WRITTEN EXERCISE A>
Reproduce word for word the passage of the GPU testing message, everything from "Simultaneously I will" down to "still perfectly reproducible.".
WRITTEN EXERCISE B>
Rewrite the records, everything from the line containing "Click the module" down to the end of the records, changing "optimization" to "tuning" and leaving all else the same. Leave the pictures out of your answer.

# Start of DOCUMENT SECTION

Re: [AMBER] experiences with EVGA GTX TITAN Superclocked - memtestG80 - UNDERclocking in Linux ?

From: Marek Maly <marek.maly.ujep.cz>
Date: Tue, 04 Jun 2013 06:14:28 +0200

Hi Scott,

I am sending again my very first tests/table (see attached) where
I did also GTX 580/GTX 680 tests as a control and as you can see
here I have obtained perfect reproducibility on those GTX but also
on my second TITAN card (TITAN_1) for NUCLEOSOME ! But that was with
driver 319.17
(and also before bugfix 18).

Now I will try on my titans again with ntpr=1 as you wish
(driver 319.23, Amber12 bugfix 18 applied, cuda 5.0).

Simultaneously I will repeat this test on GTX 580 with ntpr=1000
(driver 319.23, Amber12 bugfix 18 applied, cuda 5.0).

BTW I also experimented a bit, first try to use some settings from
NUCLEOSOME (e.g. igb=5, ntt=1/3, saltcon=0.1, tautp=1.0 + restrains) and
use it
for TRP cage and Myoglob. assuming these params which are different
between NUCLE and TRP + MYO will affect the TRP + MYO reproducibility.

This was not confirmed i.e. TRP + MYO still perfectly reproducible.

So then (to be sure) I did opposite exper. and used TRP mdin file for
NUCLEOSOME to see
if it influence NUCL reproducibility, but in agreement with "TRP-MYO"

# End of DOCUMENT SECTION
# Start of EXERCISE MATERIAL

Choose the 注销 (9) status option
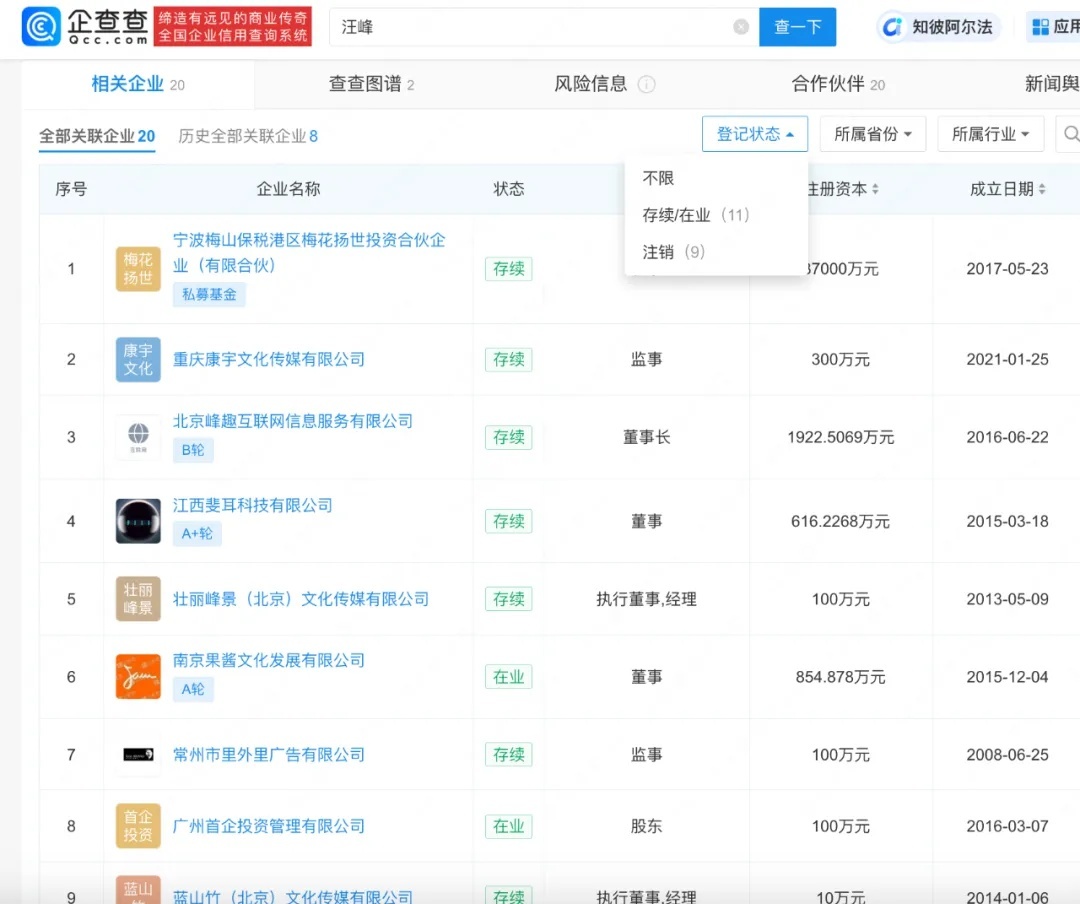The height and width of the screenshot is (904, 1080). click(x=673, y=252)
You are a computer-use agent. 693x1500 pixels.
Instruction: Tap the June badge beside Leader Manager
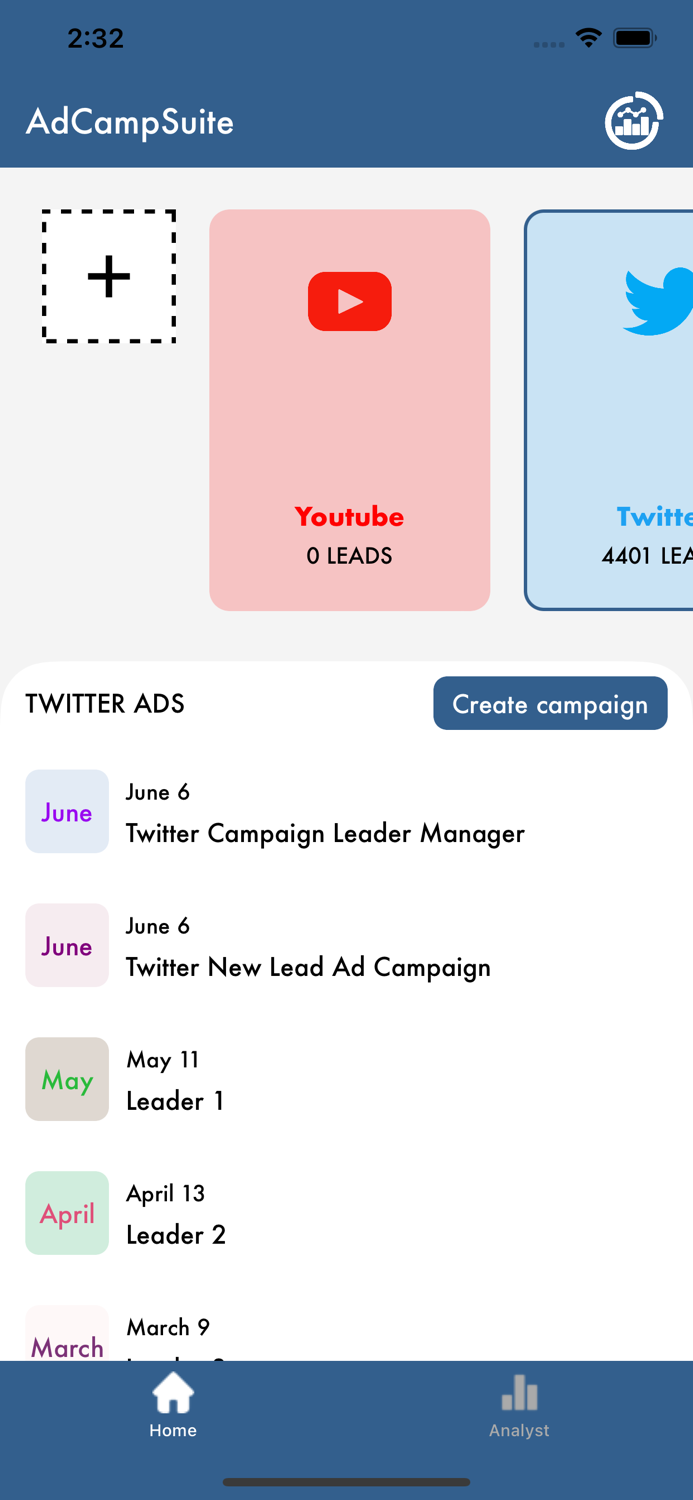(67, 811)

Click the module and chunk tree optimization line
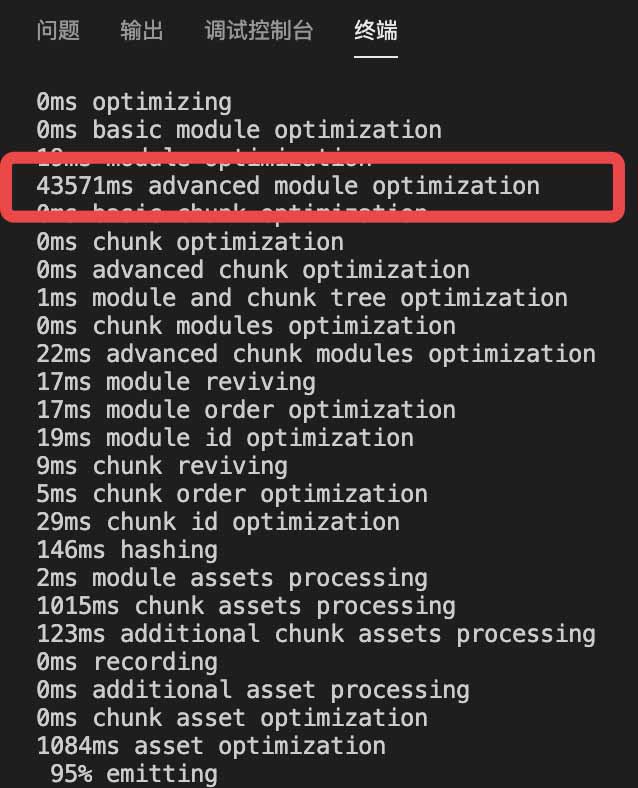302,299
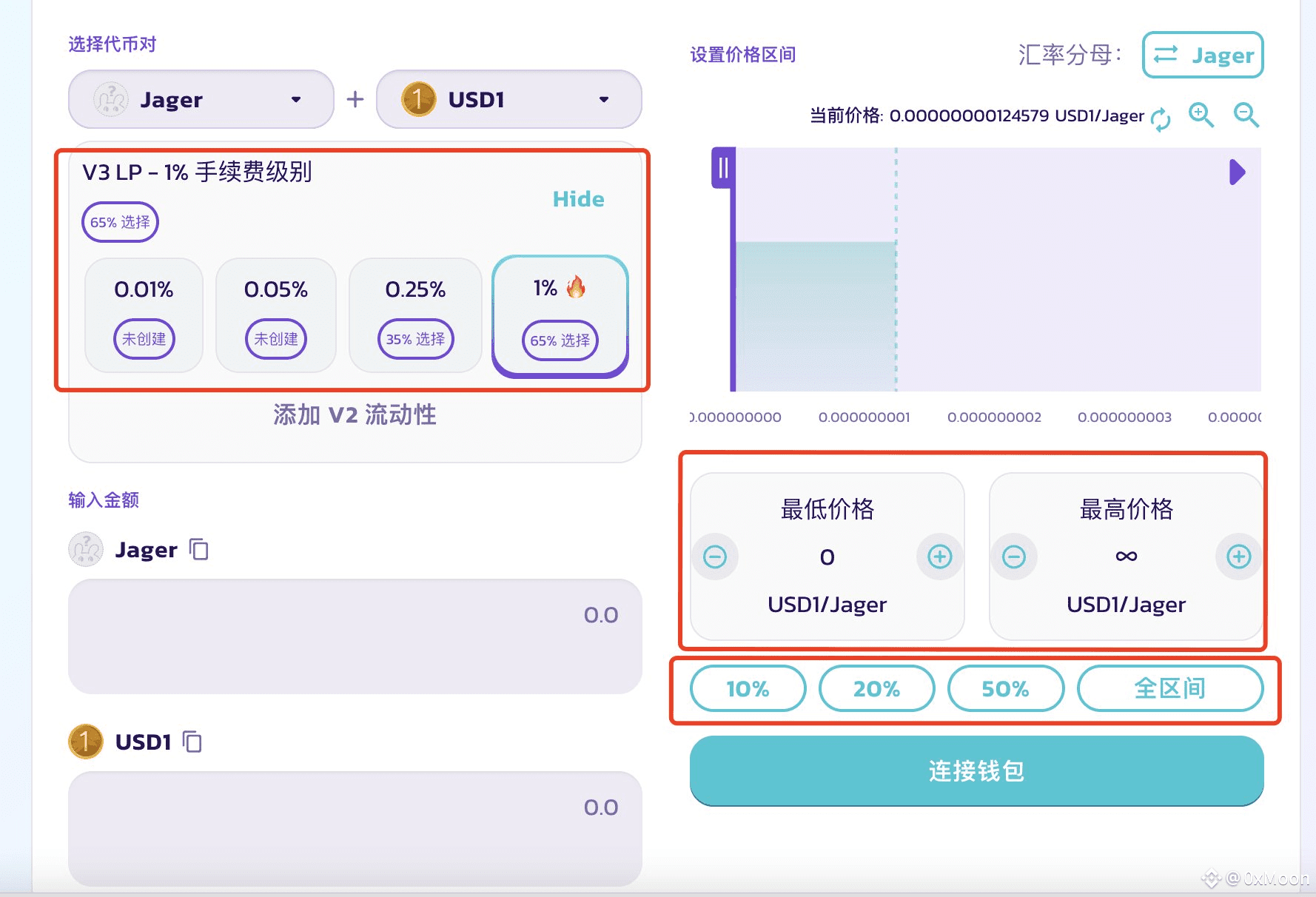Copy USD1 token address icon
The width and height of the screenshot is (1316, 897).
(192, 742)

# End of EXERCISE MATERIAL

FULL ANSWER A>
Simultaneously I will repeat this test on GTX 580 with ntpr=1000
(driver 319.23, Amber12 bugfix 18 applied, cuda 5.0).

BTW I also experimented a bit, first try to use some settings from
NUCLEOSOME (e.g. igb=5, ntt=1/3, saltcon=0.1, tautp=1.0 + restrains) and
use it
for TRP cage and Myoglob. assuming these params which are different
between NUCLE and TRP + MYO will affect the TRP + MYO reproducibility.

This was not confirmed i.e. TRP + MYO still perfectly reproducible.

FULL ANSWER B>
Click the module and chunk tree tuning line
302,299
Copy USD1 token address icon
The width and height of the screenshot is (1316, 897).
(192, 742)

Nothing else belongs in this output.